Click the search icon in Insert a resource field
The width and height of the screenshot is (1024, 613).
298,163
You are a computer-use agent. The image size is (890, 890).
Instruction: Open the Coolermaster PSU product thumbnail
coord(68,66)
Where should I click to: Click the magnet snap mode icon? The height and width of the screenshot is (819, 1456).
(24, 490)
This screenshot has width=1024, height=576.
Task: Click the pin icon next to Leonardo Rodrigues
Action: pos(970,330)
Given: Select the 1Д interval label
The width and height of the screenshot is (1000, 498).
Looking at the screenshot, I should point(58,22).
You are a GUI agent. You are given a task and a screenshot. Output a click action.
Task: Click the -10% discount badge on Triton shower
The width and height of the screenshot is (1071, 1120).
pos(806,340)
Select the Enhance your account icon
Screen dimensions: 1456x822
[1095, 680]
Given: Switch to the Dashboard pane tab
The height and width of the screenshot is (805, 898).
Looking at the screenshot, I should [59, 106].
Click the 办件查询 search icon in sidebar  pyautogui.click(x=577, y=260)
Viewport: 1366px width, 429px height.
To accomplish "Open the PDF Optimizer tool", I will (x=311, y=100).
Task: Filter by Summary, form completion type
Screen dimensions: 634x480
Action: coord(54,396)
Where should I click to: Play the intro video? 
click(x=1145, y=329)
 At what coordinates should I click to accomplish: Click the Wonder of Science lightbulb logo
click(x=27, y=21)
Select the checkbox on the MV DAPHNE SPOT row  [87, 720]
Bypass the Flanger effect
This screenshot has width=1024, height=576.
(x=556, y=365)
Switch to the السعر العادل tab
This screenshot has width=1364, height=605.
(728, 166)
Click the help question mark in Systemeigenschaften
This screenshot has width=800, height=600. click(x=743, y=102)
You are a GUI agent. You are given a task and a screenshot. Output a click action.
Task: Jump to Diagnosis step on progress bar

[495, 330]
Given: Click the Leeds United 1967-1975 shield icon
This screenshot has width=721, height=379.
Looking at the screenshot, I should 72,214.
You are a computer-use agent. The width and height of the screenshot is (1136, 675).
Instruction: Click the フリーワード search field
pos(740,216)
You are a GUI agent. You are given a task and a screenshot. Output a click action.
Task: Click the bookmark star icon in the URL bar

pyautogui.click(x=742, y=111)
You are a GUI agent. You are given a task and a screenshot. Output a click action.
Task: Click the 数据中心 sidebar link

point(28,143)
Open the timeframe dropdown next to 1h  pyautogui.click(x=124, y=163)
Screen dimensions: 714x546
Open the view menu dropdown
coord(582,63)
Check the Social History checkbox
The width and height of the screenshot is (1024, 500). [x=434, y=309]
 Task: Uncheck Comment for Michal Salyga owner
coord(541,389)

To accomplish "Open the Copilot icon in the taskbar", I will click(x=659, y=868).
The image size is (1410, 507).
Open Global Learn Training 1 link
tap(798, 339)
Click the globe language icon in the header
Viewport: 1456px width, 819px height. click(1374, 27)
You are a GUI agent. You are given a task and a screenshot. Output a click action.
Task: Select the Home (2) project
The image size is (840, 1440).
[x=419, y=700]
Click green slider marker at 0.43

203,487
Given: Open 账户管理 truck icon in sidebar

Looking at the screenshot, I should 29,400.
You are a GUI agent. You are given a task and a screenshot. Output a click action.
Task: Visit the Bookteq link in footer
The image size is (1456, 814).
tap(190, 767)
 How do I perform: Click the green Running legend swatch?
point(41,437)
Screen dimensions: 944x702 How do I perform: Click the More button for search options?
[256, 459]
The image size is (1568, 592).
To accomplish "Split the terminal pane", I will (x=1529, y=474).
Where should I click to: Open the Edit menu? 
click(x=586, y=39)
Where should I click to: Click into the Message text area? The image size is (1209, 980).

— PROBLEM —
Convert all of the records into a JSON list of strings, with one string for each line and the blank lines left out.

— FINAL RESULT —
[
  "Click the search icon in Insert a resource field",
  "The width and height of the screenshot is (1024, 613).",
  "298,163",
  "You are a computer-use agent. The image size is (890, 890).",
  "Instruction: Open the Coolermaster PSU product thumbnail",
  "coord(68,66)",
  "Where should I click to: Click the magnet snap mode icon? The height and width of the screenshot is (819, 1456).",
  "(24, 490)",
  "This screenshot has width=1024, height=576.",
  "Task: Click the pin icon next to Leonardo Rodrigues",
  "Action: pos(970,330)",
  "Given: Select the 1Д interval label",
  "The width and height of the screenshot is (1000, 498).",
  "Looking at the screenshot, I should point(58,22).",
  "You are a GUI agent. You are given a task and a screenshot. Output a click action.",
  "Task: Click the -10% discount badge on Triton shower",
  "The width and height of the screenshot is (1071, 1120).",
  "pos(806,340)",
  "Select the Enhance your account icon",
  "Screen dimensions: 1456x822",
  "[1095, 680]",
  "Given: Switch to the Dashboard pane tab",
  "The height and width of the screenshot is (805, 898).",
  "Looking at the screenshot, I should [59, 106].",
  "Click the 办件查询 search icon in sidebar  pyautogui.click(x=577, y=260)",
  "Viewport: 1366px width, 429px height.",
  "To accomplish \"Open the PDF Optimizer tool\", I will (x=311, y=100).",
  "Task: Filter by Summary, form completion type",
  "Screen dimensions: 634x480",
  "Action: coord(54,396)",
  "Where should I click to: Play the intro video? ",
  "click(x=1145, y=329)",
  " At what coordinates should I click to accomplish: Click the Wonder of Science lightbulb logo",
  "click(x=27, y=21)",
  "Select the checkbox on the MV DAPHNE SPOT row  [87, 720]",
  "Bypass the Flanger effect",
  "This screenshot has width=1024, height=576.",
  "(x=556, y=365)",
  "Switch to the السعر العادل tab",
  "This screenshot has width=1364, height=605.",
  "(728, 166)",
  "Click the help question mark in Systemeigenschaften",
  "This screenshot has width=800, height=600. click(x=743, y=102)",
  "You are a GUI agent. You are given a task and a screenshot. Output a click action.",
  "Task: Jump to Diagnosis step on progress bar",
  "[495, 330]",
  "Given: Click the Leeds United 1967-1975 shield icon",
  "This screenshot has width=721, height=379.",
  "Looking at the screenshot, I should 72,214.",
  "You are a computer-use agent. The width and height of the screenshot is (1136, 675).",
  "Instruction: Click the フリーワード search field",
  "pos(740,216)",
  "You are a GUI agent. You are given a task and a screenshot. Output a click action.",
  "Task: Click the bookmark star icon in the URL bar",
  "pyautogui.click(x=742, y=111)",
  "You are a GUI agent. You are given a task and a screenshot. Output a click action.",
  "Task: Click the 数据中心 sidebar link",
  "point(28,143)",
  "Open the timeframe dropdown next to 1h  pyautogui.click(x=124, y=163)",
  "Screen dimensions: 714x546",
  "Open the view menu dropdown",
  "coord(582,63)",
  "Check the Social History checkbox",
  "The width and height of the screenshot is (1024, 500). [x=434, y=309]",
  " Task: Uncheck Comment for Michal Salyga owner",
  "coord(541,389)",
  "To accomplish \"Open the Copilot icon in the taskbar\", I will click(x=659, y=868).",
  "The image size is (1410, 507).",
  "Open Global Learn Training 1 link",
  "tap(798, 339)",
  "Click the globe language icon in the header",
  "Viewport: 1456px width, 819px height. click(1374, 27)",
  "You are a GUI agent. You are given a task and a screenshot. Output a click action.",
  "Task: Select the Home (2) project",
  "The image size is (840, 1440).",
  "[x=419, y=700]",
  "Click green slider marker at 0.43",
  "203,487",
  "Given: Open 账户管理 truck icon in sidebar",
  "Looking at the screenshot, I should 29,400.",
  "You are a GUI agent. You are given a task and a screenshot. Output a click action.",
  "Task: Visit the Bookteq link in footer",
  "The image size is (1456, 814).",
  "tap(190, 767)",
  " How do I perform: Click the green Running legend swatch?",
  "point(41,437)",
  "Screen dimensions: 944x702 How do I perform: Click the More button for search options?",
  "[256, 459]",
  "The image size is (1568, 592).",
  "To accomplish \"Split the terminal pane\", I will (x=1529, y=474).",
  "Where should I click to: Open the Edit menu? ",
  "click(x=586, y=39)",
  "Where should I click to: Click into the Message text area? The image size is (1209, 980)."
]